## Tasks to complete:
1: Render the listing's lines, from the line containing "Go to the Foro section" through the line containing "will (x=42, y=165).", as a JSON list of strings with one string per line and blank lines left out.
2: Continue the post about the kids' clay classes, starting right after its last sentence.

## Text to read:

§ §

I'm back from the "dead". Our computer decided it was time for a mental
health holiday and simply stopped working on May 4 or so. But the
miracles of modern science gave it a new brain (wish that wwould work for
me!) and we're back. We had 863 clayart messages...still working through
them.

Kidstuff: We had five classes over the month of May. I had six kids, two
boys and 4 girls. The girls were very attentive and worked hard and were
interested. The boys got bored after about 45 minutes and admitted that
this wasn't their first choice and they'd rather have done 3-D computer
rendering. When they started to throw clay at the walls, I found a soccer
ball and they played outside! But at the next class, they got right into
clay masks, and did some really creative work.

It was structured like this: Class was right after lunch, from 1:00 to
2:40. This was too long, I thought. The kids were ages 9-11, it was
sunny outside, and the idea of being cooped up inside, sitting down and
making stuff was too much (you should know that it had been raining
steadily here for EIGHT months, and we ALL wanted to be outside!). But we
all found a solution after the second class, and we took a break halfway
through and went outside and ran around.

The course had an overall structure: Ist class: make a slump bowl or cup;
2nd class: make a clay whistle; 3rd class: make a mask; 4th class: decorate
your stuff, plus some tiles I made up for a group mural; 5th class: set up
the art show.

§ §

## Exercise inputs:
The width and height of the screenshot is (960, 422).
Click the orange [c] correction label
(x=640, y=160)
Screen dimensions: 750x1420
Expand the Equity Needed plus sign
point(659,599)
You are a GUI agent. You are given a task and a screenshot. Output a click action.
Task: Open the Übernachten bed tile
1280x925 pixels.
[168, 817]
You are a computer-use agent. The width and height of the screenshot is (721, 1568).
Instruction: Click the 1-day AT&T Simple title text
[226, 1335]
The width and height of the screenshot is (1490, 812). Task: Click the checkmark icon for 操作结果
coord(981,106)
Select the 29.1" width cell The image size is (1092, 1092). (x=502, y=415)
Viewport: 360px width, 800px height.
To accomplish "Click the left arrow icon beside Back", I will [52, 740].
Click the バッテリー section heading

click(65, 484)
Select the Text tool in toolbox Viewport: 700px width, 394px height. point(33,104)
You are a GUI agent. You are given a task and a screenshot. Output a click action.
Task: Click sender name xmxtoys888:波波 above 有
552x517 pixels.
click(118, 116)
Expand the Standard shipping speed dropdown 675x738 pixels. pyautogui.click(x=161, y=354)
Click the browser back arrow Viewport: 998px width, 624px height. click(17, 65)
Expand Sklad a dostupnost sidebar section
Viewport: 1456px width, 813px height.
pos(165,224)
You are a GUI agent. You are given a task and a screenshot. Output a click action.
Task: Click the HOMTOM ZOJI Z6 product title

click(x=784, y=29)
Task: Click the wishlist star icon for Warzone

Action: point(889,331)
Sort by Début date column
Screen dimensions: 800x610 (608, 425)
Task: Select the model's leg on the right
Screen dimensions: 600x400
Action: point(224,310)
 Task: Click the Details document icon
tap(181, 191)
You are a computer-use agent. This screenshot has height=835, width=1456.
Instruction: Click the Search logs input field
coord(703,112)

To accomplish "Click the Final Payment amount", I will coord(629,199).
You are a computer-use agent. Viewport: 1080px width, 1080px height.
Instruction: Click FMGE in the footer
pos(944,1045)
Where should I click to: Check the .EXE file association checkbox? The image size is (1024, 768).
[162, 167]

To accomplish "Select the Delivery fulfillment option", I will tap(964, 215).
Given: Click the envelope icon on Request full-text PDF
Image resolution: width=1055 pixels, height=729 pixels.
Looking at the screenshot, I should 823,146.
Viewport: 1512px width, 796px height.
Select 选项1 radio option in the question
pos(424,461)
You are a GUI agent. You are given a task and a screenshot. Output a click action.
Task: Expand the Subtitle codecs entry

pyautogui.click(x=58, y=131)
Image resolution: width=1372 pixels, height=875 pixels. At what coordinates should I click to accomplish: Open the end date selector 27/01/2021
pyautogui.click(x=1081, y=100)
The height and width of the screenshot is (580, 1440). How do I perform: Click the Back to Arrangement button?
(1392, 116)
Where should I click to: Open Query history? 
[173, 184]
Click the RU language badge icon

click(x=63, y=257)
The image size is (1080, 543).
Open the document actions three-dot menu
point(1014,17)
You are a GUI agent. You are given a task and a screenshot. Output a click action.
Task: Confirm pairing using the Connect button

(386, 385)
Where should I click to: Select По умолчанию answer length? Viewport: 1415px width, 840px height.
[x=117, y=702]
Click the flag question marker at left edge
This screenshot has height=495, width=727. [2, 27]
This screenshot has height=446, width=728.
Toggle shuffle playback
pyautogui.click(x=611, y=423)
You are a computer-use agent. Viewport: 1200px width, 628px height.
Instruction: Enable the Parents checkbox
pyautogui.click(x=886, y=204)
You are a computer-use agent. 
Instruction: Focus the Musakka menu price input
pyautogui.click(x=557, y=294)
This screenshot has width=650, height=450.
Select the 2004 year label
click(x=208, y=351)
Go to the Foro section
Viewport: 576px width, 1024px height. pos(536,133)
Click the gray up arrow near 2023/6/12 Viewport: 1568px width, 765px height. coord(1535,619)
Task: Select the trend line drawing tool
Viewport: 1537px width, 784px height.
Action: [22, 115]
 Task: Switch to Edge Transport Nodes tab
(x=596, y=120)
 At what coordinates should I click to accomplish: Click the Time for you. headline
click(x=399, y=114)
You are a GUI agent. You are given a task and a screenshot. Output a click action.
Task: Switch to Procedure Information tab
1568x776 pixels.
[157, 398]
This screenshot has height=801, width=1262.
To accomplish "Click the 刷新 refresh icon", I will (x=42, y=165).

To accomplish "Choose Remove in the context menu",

§ §

## Answers by task:
1:
[
  "Go to the Foro section",
  "Viewport: 576px width, 1024px height. pos(536,133)",
  "Click the gray up arrow near 2023/6/12 Viewport: 1568px width, 765px height. coord(1535,619)",
  "Task: Select the trend line drawing tool",
  "Viewport: 1537px width, 784px height.",
  "Action: [22, 115]",
  " Task: Switch to Edge Transport Nodes tab",
  "(x=596, y=120)",
  " At what coordinates should I click to accomplish: Click the Time for you. headline",
  "click(x=399, y=114)",
  "You are a GUI agent. You are given a task and a screenshot. Output a click action.",
  "Task: Switch to Procedure Information tab",
  "1568x776 pixels.",
  "[157, 398]",
  "This screenshot has height=801, width=1262.",
  "To accomplish \"Click the 刷新 refresh icon\", I will (x=42, y=165)."
]

2:
Of course, all of this was very flexible. Whenever any of them said, "Do I
HAVE to make..." I said no, you can make whatever you want. Some of them
needed direction, others used their prodigious imaginations. The clay
whistles were tricky, and I ended up making all of them while the kids made
other stuff. There was tremendous variation in what they were capable of,
and in their self-confidence. One of the boys was very open and just TRIED
things. The other boy would work on one thing for the 45 minutes, and then
start cleaning up his space, saying he was finished.

When I went to help set up the art show, the variety of stuff the other
kids did was really insspiring. THere were puppets, papire-mache masks
with fish-shaped bodies attached, wooden airplanes, soapstone sculptures,
watercolour paintings, cedar-pulp masks and handmade paper...really great!


I think the kids really appreciated being allowed to just play with the
clay, intstead of being told to make it THIS way. I think they ended up
learning without knowing it, and I think that also give them a chance to
excercise their imagination muscles, and give them the self-confidence to
know they HAVE imagination...If it were older kids, I would have made it a
little more structured, but I tried to imagine being 9 years old, and what
would I have wanted....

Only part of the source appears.